[STORED DATA Boundary: Start]

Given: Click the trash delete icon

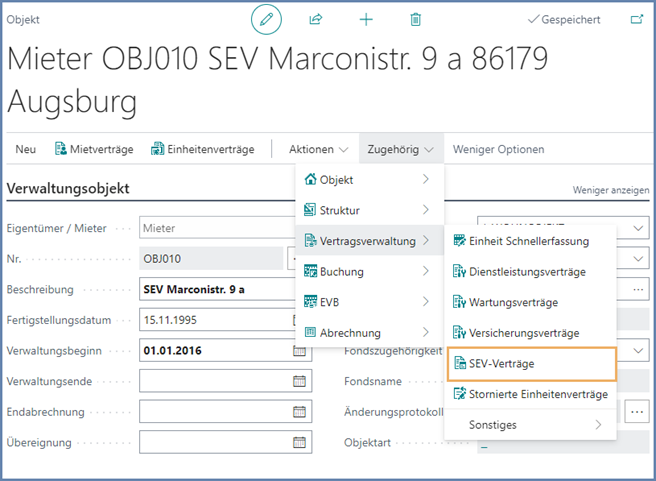Looking at the screenshot, I should tap(416, 19).
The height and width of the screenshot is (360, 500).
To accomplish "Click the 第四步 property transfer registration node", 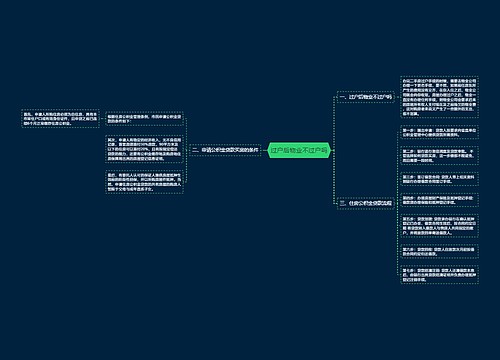I will [439, 200].
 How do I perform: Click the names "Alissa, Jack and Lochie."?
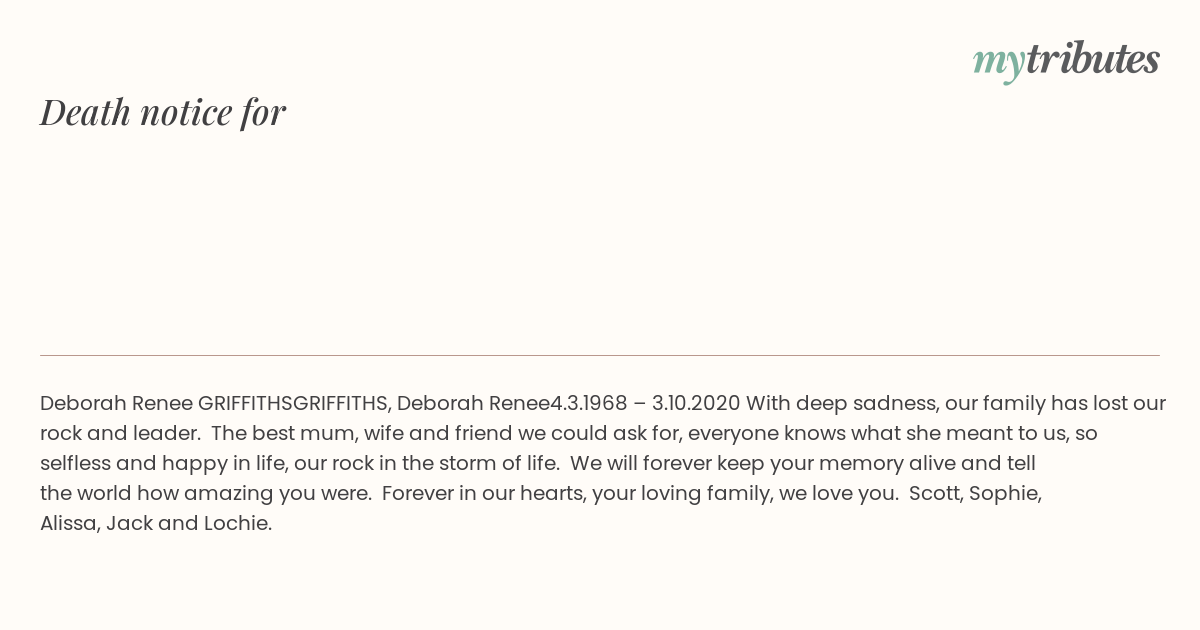point(156,523)
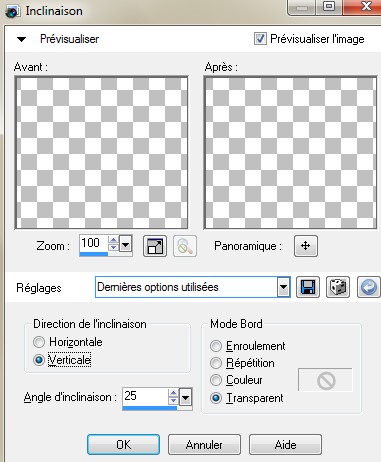Open Angle d'inclinaison slider dropdown
The width and height of the screenshot is (381, 462).
click(x=186, y=397)
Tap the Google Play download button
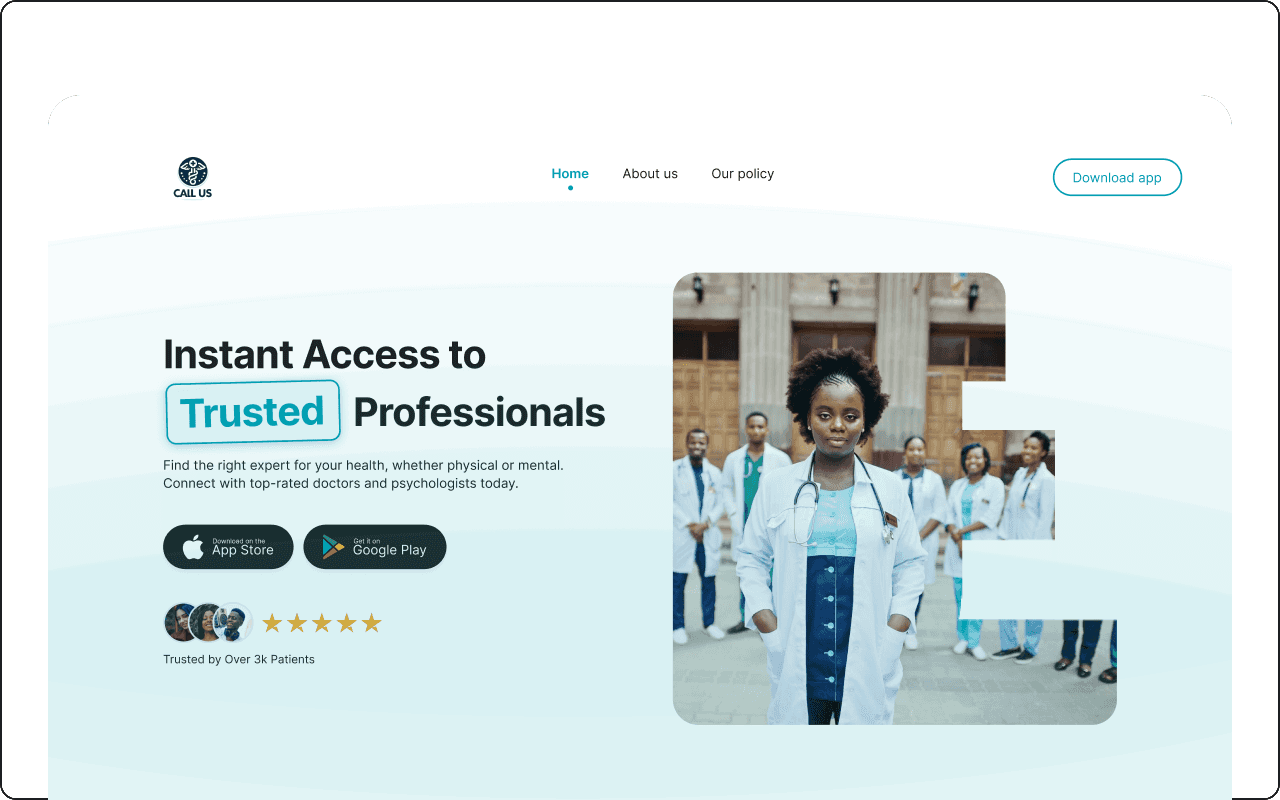The image size is (1280, 800). tap(375, 547)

[STORED DATA Boundary: End]

▶ **WHAT THE TASK ASKS**
Give back, word for word, the lines from the line that contains "How do I perform: Click" through the last line of the records, with no pictures and nothing else.

▶ **YOUR RESPONSE**
 How do I perform: Click the names "Alissa, Jack and Lochie."?
point(156,523)
Open Angle d'inclinaison slider dropdown
The width and height of the screenshot is (381, 462).
click(x=186, y=397)
Tap the Google Play download button
The image size is (1280, 800). tap(375, 547)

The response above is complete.